Multidisciplinary artist Lauren Ferebee responds to Psalm 137 through her theatrical film.
Artist Curated by
1 By the rivers of Babylon, there we sat down, yea, we wept, when we remembered Zion.
2 We hanged our harps upon the willows in the midst thereof.
3 For there they that carried us away captive required of us a song; and they that wasted us required of us mirth, saying , Sing us one of the songs of Zion.
4 How shall we sing the LORD’s song in a strange land?
5 If I forget thee, O Jerusalem, let my right hand forget her cunning .
6 If I do not remember thee, let my tongue cleave to the roof of my mouth; if I prefer not Jerusalem above my chief joy.
7 Remember, O LORD , the children of Edom in the day of Jerusalem; who said, Rase it , rase it, even to the foundation thereof.
8 O daughter of Babylon, who art to be destroyed; happy shall he be , that rewardeth thee as thou hast served us.
9 Happy shall he be , that taketh and dasheth thy little ones against the stones.
In thinking about Psalm 137, I was struck by the phrase “daughter Babylon” – the female personification of land, which is a theme that recurs in history and in literature – the female body as a space to be mapped, conquered, and known. I thought about this in relationship to the psalm's overall discussion of self-silencing – the act of not wanting to sing for those that keep you captive, and yet knowing that if you don’t sing for long enough, if you are silent for long enough, you will forget your song.
“while in a foreign land” explores what silence does to memory: how the real violence in the act of conquering and destruction is an act of forgetting. I deconstructed this narrative to look at small pieces of it from different points in time, overlaid with video highlighting different aspects of the female body in space and how we respond to it.
In particular, I examined the narrative of sex slavery in our culture, and how we distance ourselves from its brutal reality. I struggled with that even in researching it. Learning about young – very young, impossibly young – girls being tortured, drugged, and kidnapped all over the world (even in our country) was a wake-up call for me. Women distanced from their bodies even as they are defined by their bodies.
This piece is only the beginning of a long examination of everything I found when I started digging – the beginning of my artistic confrontation with the subjugation of women’s bodies, and the way that global patriarchy systematically condones the separation of women from their deepest selves, through violence, through language, through culture, ultimately resulting in their decision to silence themselves, as the speakers of Psalm 137 choose to silence themselves, even as they fear forgetting the roots of their songs.
Lauren Ferebee is a Texan native and a multidisciplinary artist whose primary mediums are playwriting and installation/video art.

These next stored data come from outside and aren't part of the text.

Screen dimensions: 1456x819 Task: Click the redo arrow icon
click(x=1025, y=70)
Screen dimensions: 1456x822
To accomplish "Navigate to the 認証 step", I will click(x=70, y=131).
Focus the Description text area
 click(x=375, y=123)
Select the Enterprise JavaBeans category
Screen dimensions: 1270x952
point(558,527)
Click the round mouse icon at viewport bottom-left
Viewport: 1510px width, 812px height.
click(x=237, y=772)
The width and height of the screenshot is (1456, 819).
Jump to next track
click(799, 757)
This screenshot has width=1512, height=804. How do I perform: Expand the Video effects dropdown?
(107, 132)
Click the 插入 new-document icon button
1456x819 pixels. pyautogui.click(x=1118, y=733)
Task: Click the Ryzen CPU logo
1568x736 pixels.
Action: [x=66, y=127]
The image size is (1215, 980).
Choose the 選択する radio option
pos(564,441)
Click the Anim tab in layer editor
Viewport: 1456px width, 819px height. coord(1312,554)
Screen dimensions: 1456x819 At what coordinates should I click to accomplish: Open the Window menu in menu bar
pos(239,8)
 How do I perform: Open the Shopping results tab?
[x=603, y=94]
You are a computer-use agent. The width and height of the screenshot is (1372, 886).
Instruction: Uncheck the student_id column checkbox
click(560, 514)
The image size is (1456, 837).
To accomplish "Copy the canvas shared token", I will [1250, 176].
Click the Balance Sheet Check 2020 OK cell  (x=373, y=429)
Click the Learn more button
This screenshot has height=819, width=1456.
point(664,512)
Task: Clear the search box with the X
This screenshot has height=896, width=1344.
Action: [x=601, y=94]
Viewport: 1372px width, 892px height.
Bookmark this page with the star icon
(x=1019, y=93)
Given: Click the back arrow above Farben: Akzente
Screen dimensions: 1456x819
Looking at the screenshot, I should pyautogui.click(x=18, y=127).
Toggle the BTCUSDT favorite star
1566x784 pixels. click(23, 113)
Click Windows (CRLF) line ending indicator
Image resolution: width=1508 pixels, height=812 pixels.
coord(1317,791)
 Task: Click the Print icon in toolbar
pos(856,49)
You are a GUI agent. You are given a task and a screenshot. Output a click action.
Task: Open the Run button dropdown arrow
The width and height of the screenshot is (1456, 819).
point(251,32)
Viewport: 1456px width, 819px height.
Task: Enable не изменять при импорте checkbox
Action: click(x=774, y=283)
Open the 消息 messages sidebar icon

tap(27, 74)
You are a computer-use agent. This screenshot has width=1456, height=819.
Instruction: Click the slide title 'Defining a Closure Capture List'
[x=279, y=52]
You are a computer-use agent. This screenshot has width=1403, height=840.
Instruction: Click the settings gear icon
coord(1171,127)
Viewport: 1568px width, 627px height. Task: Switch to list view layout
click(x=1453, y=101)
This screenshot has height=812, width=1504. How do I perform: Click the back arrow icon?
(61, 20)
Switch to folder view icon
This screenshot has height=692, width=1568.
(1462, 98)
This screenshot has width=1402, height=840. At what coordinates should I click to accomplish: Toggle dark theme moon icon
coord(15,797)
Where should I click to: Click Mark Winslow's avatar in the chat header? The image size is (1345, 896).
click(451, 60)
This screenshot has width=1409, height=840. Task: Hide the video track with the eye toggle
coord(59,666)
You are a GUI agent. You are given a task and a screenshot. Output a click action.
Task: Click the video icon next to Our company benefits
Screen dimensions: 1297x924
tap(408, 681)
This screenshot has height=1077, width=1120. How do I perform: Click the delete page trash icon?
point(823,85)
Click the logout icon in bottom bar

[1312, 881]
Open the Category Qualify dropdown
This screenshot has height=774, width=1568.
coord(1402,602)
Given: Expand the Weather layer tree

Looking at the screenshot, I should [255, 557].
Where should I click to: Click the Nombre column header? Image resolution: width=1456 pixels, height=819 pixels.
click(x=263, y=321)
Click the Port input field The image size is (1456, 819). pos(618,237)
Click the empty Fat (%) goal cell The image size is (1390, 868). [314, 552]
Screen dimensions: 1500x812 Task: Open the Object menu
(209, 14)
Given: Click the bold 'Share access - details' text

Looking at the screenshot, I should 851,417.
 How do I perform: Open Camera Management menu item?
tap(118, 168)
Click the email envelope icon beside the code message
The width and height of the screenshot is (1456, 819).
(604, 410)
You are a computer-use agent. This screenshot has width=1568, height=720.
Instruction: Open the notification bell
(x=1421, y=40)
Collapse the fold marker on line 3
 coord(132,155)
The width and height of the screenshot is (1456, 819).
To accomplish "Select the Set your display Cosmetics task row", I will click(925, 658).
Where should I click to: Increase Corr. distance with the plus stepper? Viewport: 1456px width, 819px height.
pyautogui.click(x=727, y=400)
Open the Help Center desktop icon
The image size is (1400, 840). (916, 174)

Most recently, her play The Reckless Season was selected for Stage West’s Southwest Playwriting Competition Festival of New Works, and her alternative screwball comedy Sexual Geography was a finalist for the Reva Shiner Comedy Award at the Bloomington Playwrights’ Project. In 2014, she was a juried fellow at Saltonstall Arts Colony, a semifinalist for the Shakespeare’s Sister fellowship and the first theatre-artist-in-residence at HUB-BUB in Spartanburg, South Carolina, where in addition to writing, she did community-based theatre work.
Her most recent work includes Sexual Geography (developed at HUB-BUB), The Reckless Season (The Spartanburg Little Theatre/HUB-BUB), Somewhere Safer (FringeNYC 2013, Inkwell finalist), and Blood Quantum (At Hand Theatre & WET Productions). Three of her short plays, jericho, jericho, Bob Baker’s End of the World and The Pirate King are published online at indietheaternow.com, where Somewhere Safer is also published as part of the 2013 Fringe Collection.
She is a member of playwriting collective Lather, Rinse, Repeat, and studied playwriting, screenwriting and television writing at Primary Stages/ESPA. Lauren also has regional and NYC credits as an actress on stage and in film, and from 2007-2010 was co-artistic director of a site-specific classical theatre company, Rebellious Subjects Theatre. She especially enjoys acting in and teaching Shakespeare and working on new plays. She holds a BFA in drama from NYU’s Tisch School of the Arts.